Jeffrey Salmon cite également l'ancien sous-secrétaire d'Etat Stuart Eizenstat, qui menait la délégation américaine à Kyoto. Celui-ci a déclaré que "le Département de la Défense et les militaires en uniforme se trouvant à mes côtés à Kyoto obtenaient tout ce qu'ils demandaient. Il s'agit d'autodéfense, de maintien de la paix, d'aide humanitaire."

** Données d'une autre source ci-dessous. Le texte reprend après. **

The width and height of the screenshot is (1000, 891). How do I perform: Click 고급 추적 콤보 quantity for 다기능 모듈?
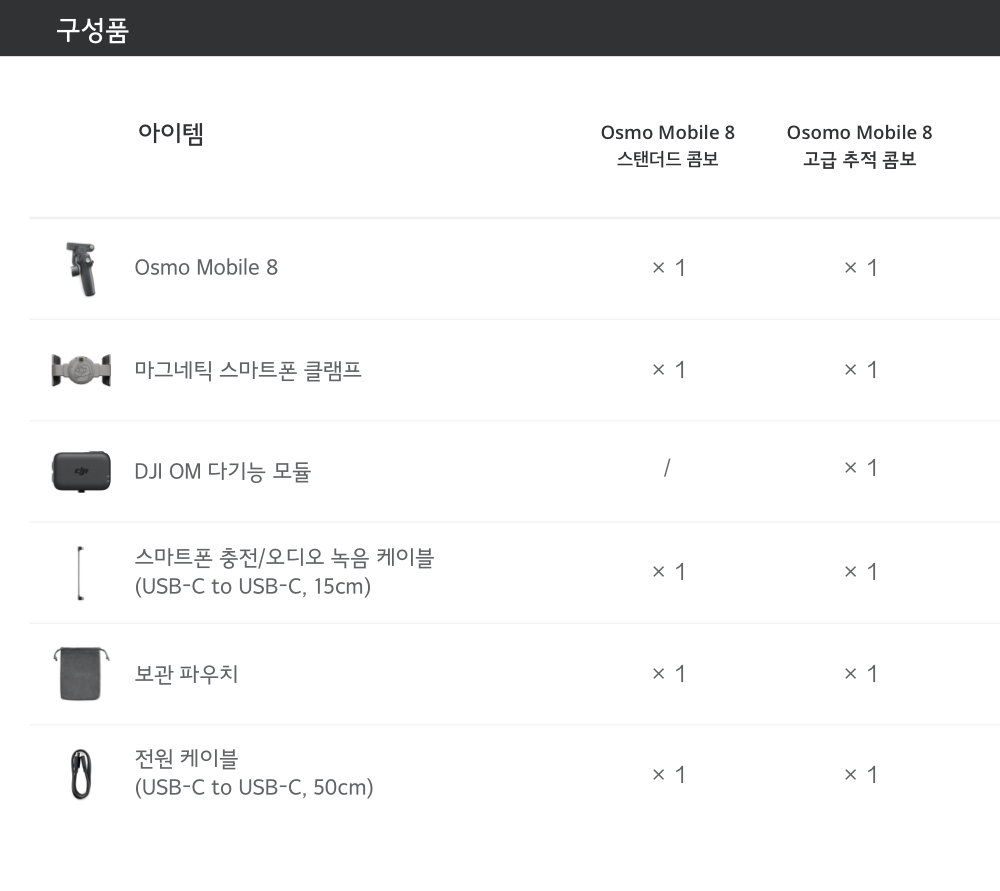860,468
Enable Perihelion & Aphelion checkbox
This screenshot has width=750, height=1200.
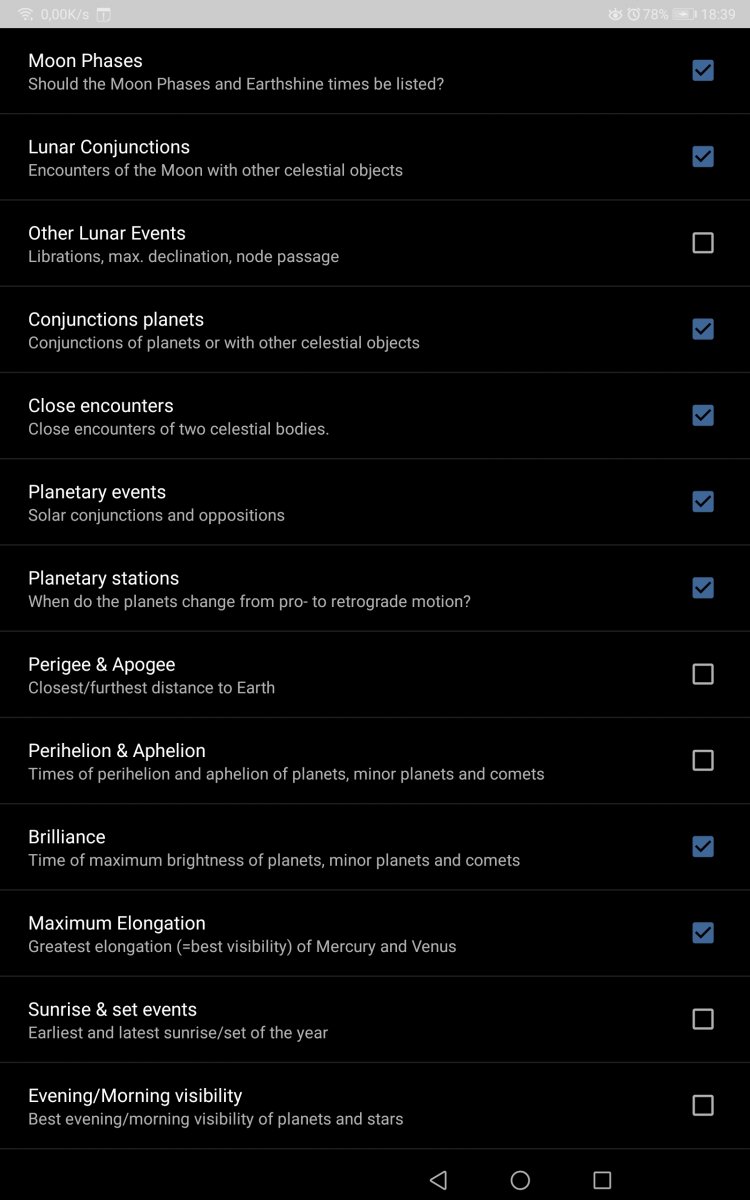pyautogui.click(x=703, y=760)
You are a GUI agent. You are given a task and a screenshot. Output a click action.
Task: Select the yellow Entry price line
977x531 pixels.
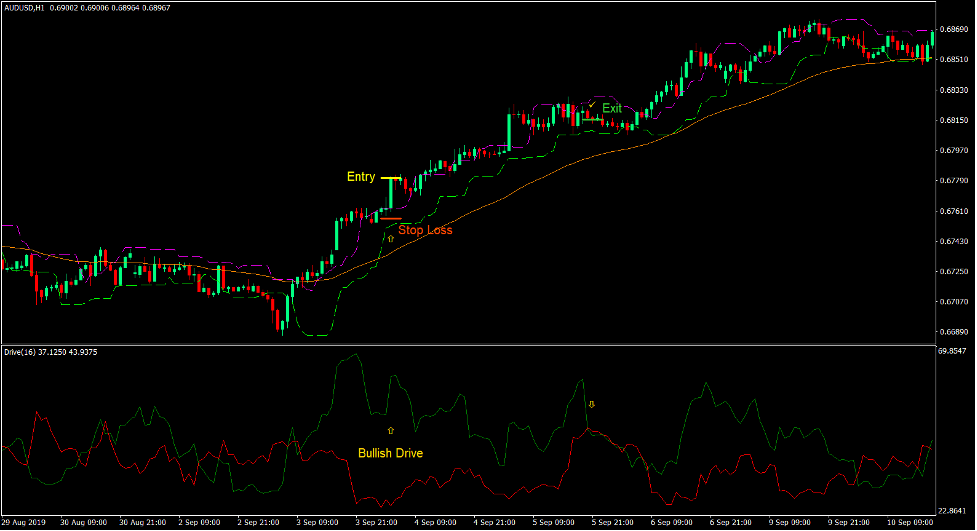390,178
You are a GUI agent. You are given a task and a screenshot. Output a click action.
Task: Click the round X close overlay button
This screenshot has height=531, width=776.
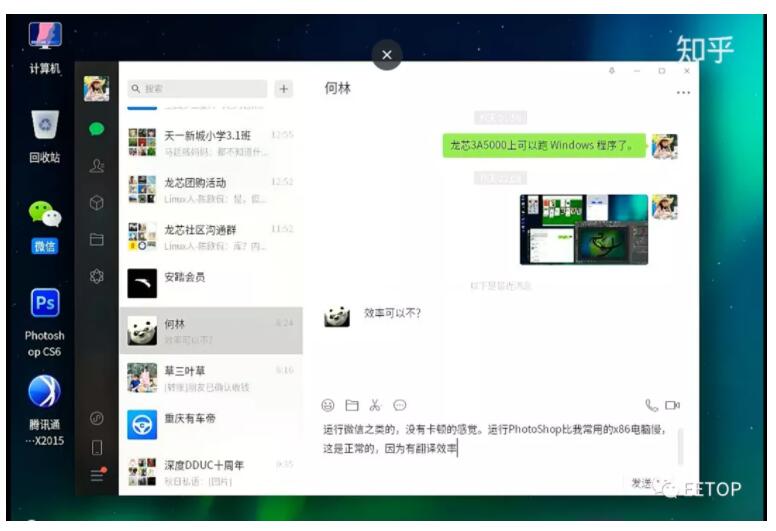pos(387,55)
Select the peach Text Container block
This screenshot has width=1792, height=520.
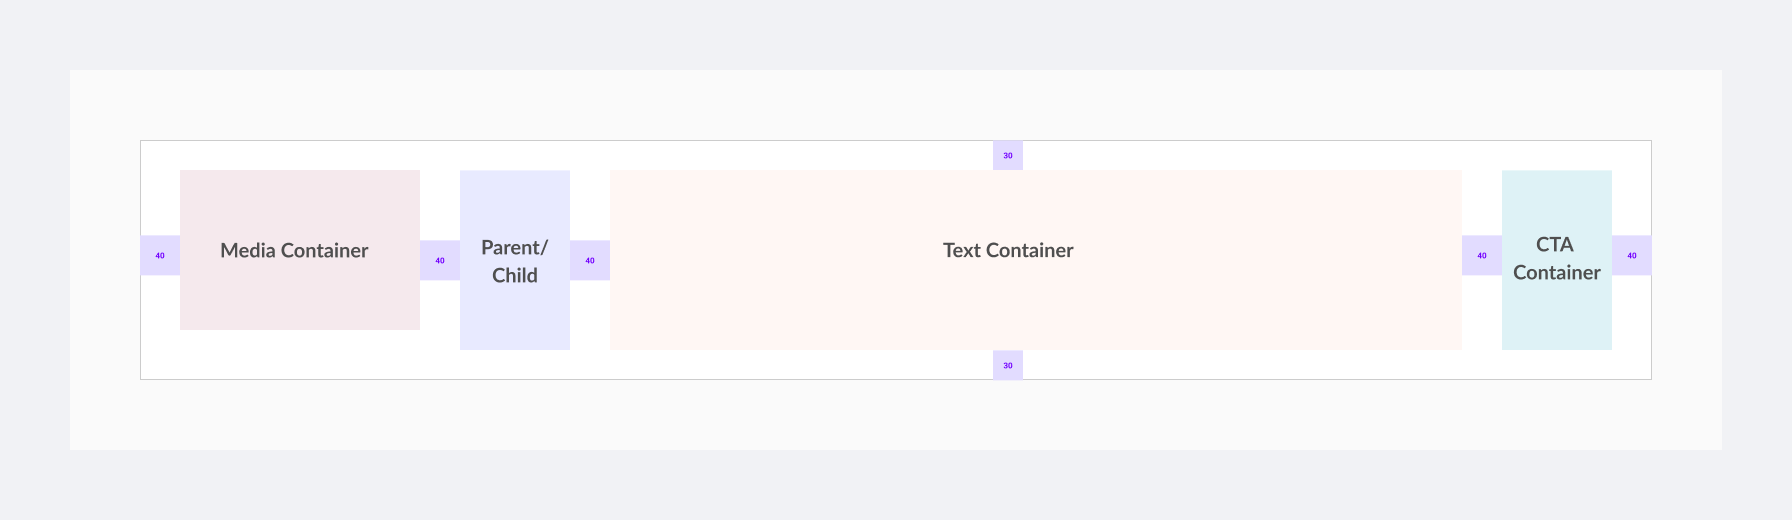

Bien que les Etats-Unis aient déjà reçu des garanties lors des négociations, le Congrès américain a adopté une disposition explicite assurant l'exemption totale pour les activités militaires américaines. Le 21 mai 1998, Inter Press Service annonçait : "Dernier coup porté aux efforts internationaux déployés pour freiner le réchauffement climatique, les législateurs américains ont établi aujourd'hui que les opérations militaires américaines ne seront pas soumise à l'accord de Kyoto, lequel contient des engagements contraignants de réduction des émissions de gaz à effet de serre. La Chambre des Représentants a adopté un amendement à la loi sur le budget militaire de l'année prochaine interdisant la restriction des forces armées dans le cadre du Protocole de Kyoto".